*Dataset records:*
***

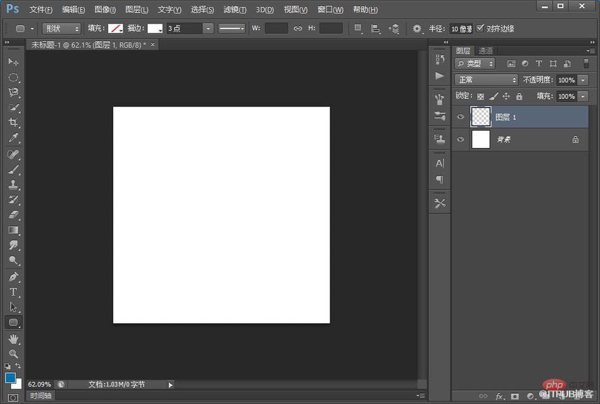Screen dimensions: 600x404
Task: Pick the Clone Stamp tool
Action: click(13, 184)
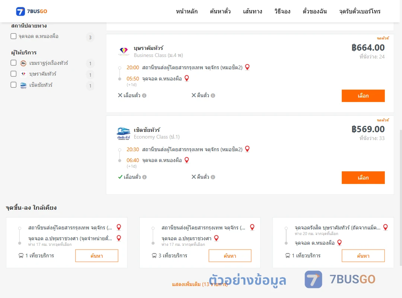The height and width of the screenshot is (298, 402).
Task: Expand แสดงเพิ่มเติม (13 รายการ) list
Action: 200,284
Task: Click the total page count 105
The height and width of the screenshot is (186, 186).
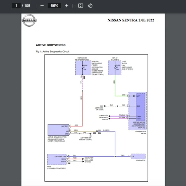Action: click(x=27, y=6)
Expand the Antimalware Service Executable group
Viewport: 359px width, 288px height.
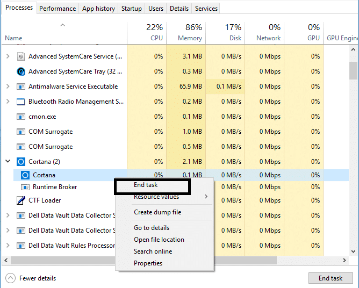coord(8,87)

***

Give again the lines from the line that contains "Task: Click the total page count 105" through the last line of the material above, exactly and with both ends included. Omit the pictures.

Task: Click the total page count 105
The height and width of the screenshot is (186, 186).
Action: click(x=27, y=6)
Expand the Antimalware Service Executable group
Viewport: 359px width, 288px height.
coord(8,87)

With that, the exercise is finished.